WHAT TO PRODUCE: Copy out the data exactly, leaving the pictures behind.
BEGIN AVAILABLE RECORDS
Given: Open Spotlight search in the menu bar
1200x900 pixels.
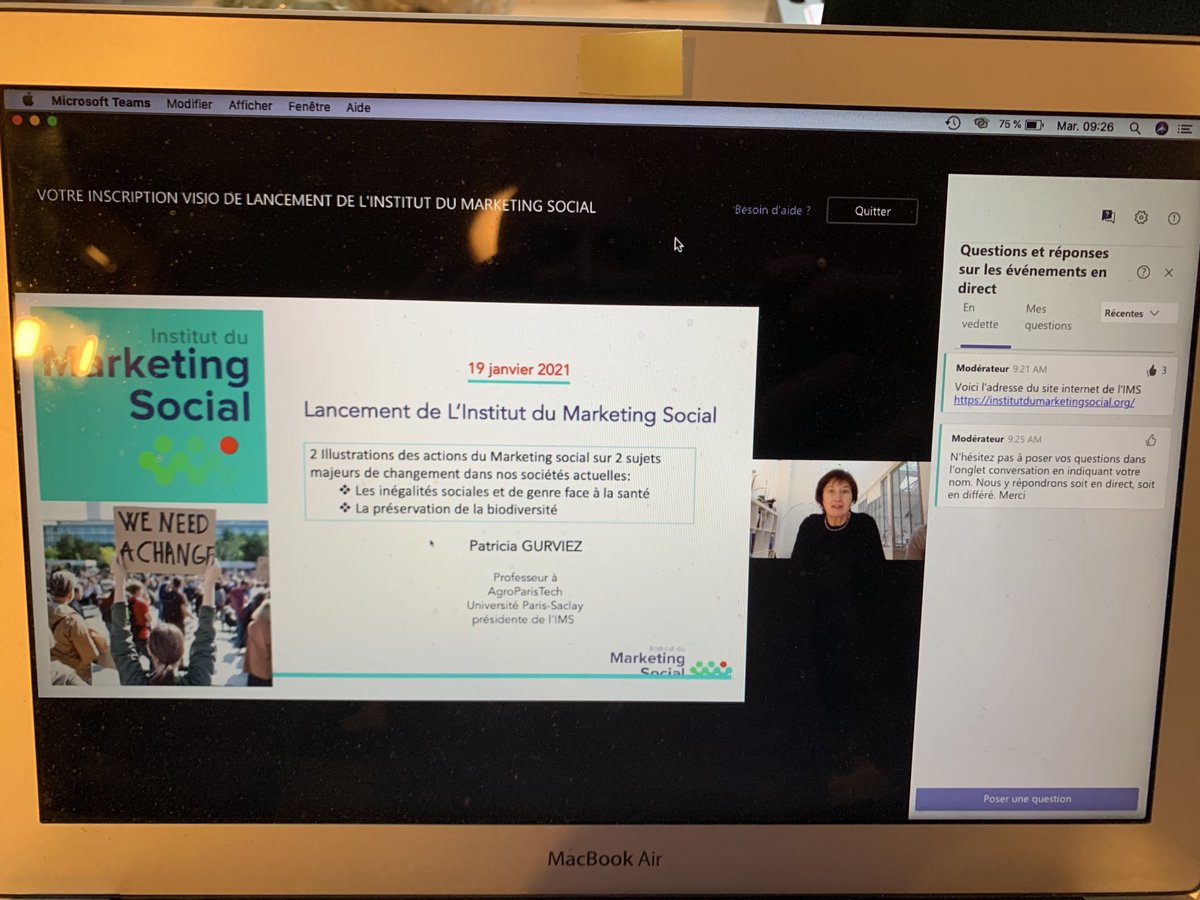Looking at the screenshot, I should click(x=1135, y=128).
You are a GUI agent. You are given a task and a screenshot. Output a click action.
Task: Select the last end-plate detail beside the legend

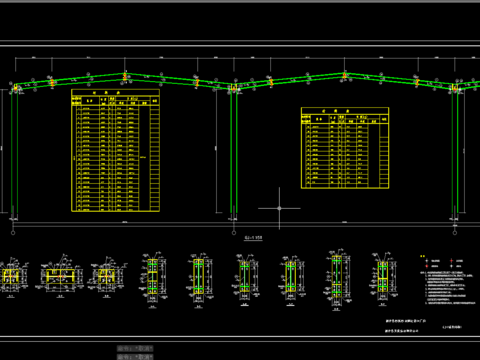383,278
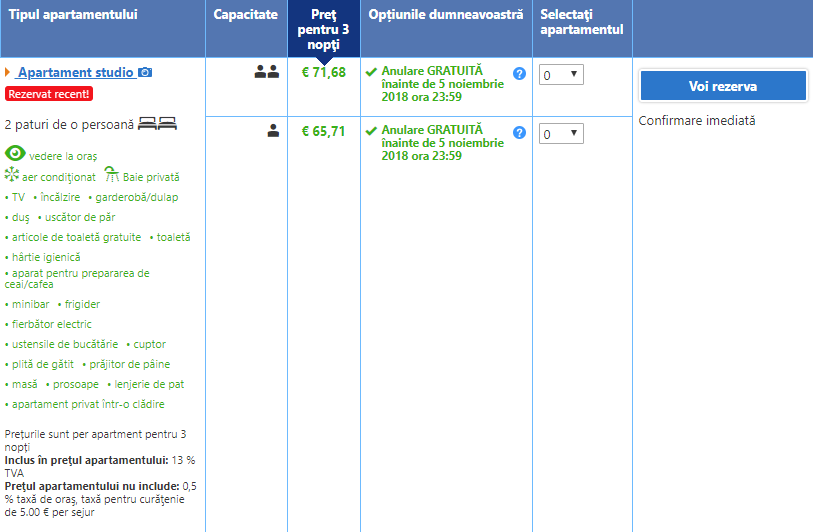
END AVAILABLE RECORDS
RESULT OF THIS TASK:
Given: Open Spotlight search in the menu bar
1200x900 pixels.
Looking at the screenshot, I should click(x=1135, y=128).
You are a GUI agent. You are given a task and a screenshot. Output a click action.
Task: Select the last end-plate detail beside the legend

383,278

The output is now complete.